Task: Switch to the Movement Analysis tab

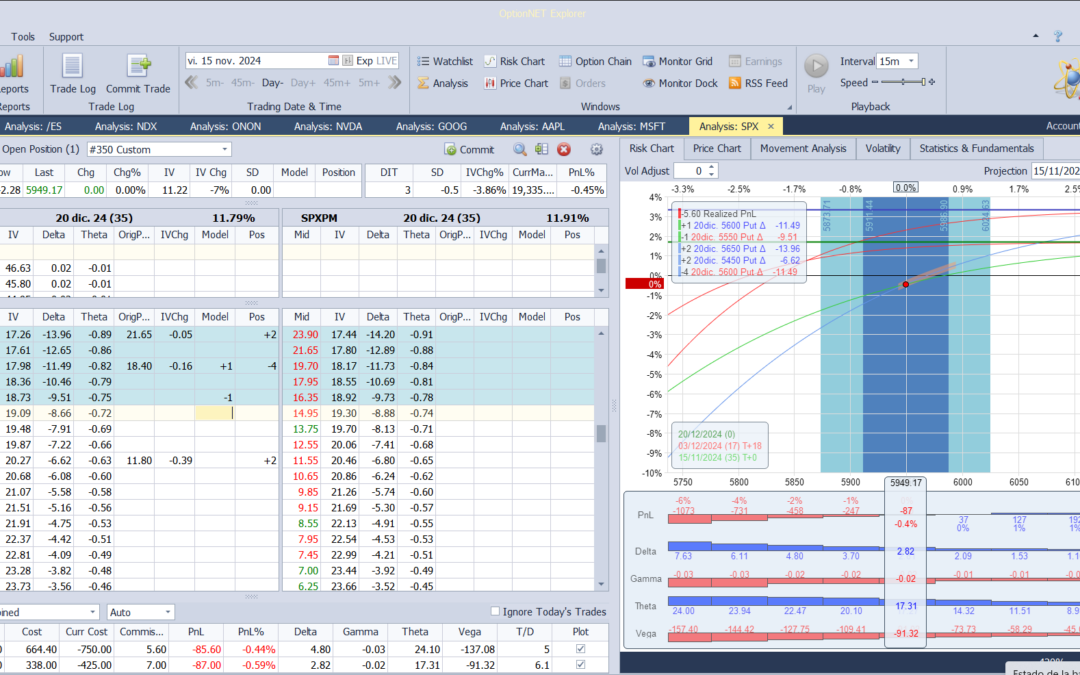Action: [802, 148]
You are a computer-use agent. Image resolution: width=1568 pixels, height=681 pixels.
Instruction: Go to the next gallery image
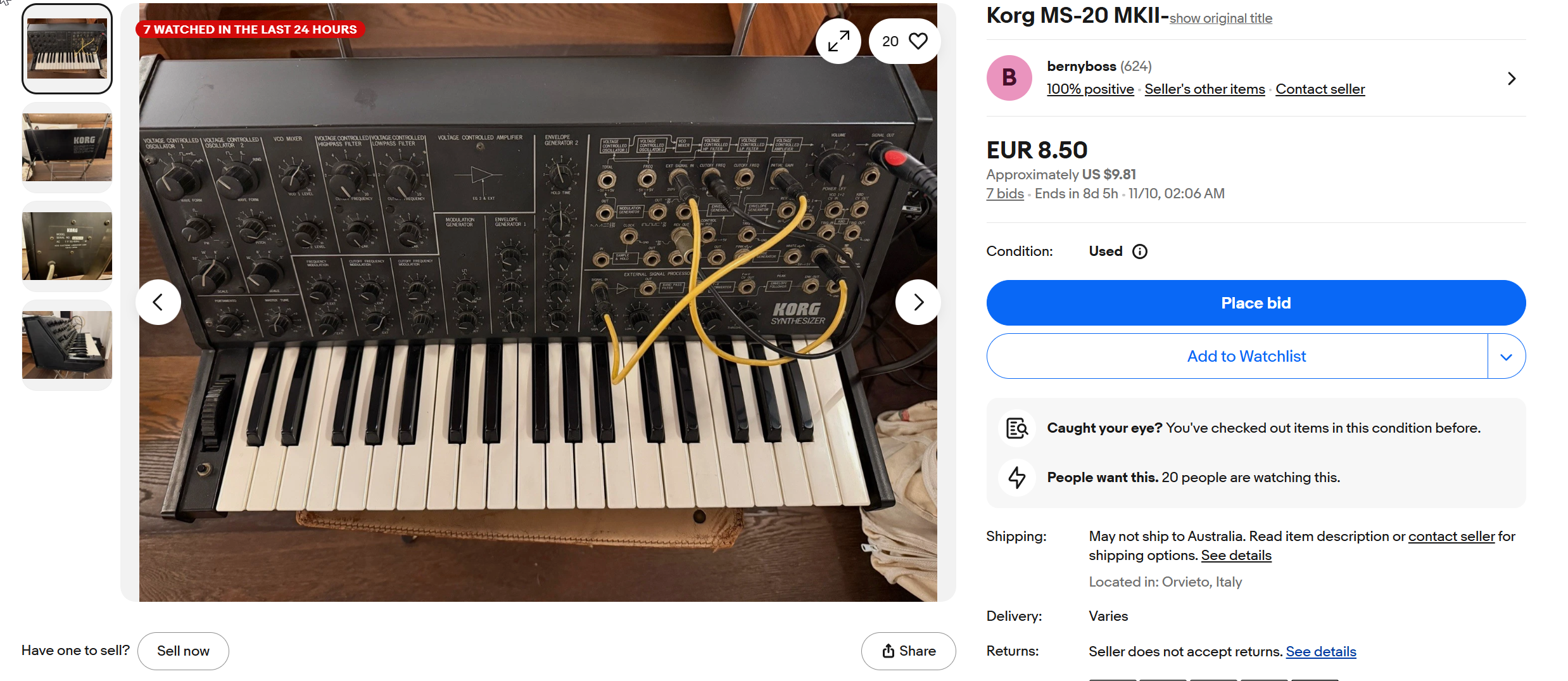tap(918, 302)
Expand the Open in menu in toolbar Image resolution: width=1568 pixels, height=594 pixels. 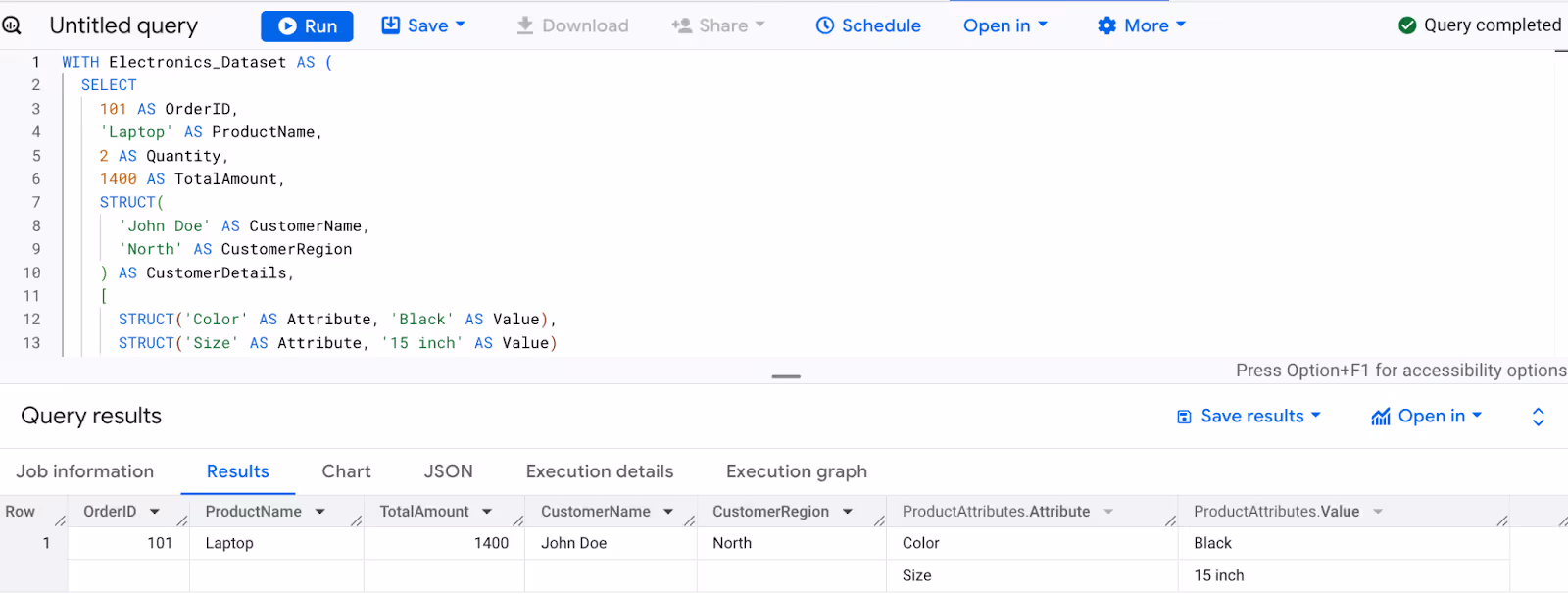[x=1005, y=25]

**ESERCIZIO PROPOSTO:**
Formatta come elenco numerato la parte del materiale che va dall'inizio fino alla riga contenente "tap(918, 302)", compresa, omettendo le righe vuote. Escludi le immagini dalla risposta.

**SOLUZIONE ESERCIZIO:**
1. Task: Switch to the Movement Analysis tab
2. Action: [802, 148]
3. You are a computer-use agent. Image resolution: width=1568 pixels, height=681 pixels.
4. Instruction: Go to the next gallery image
5. tap(918, 302)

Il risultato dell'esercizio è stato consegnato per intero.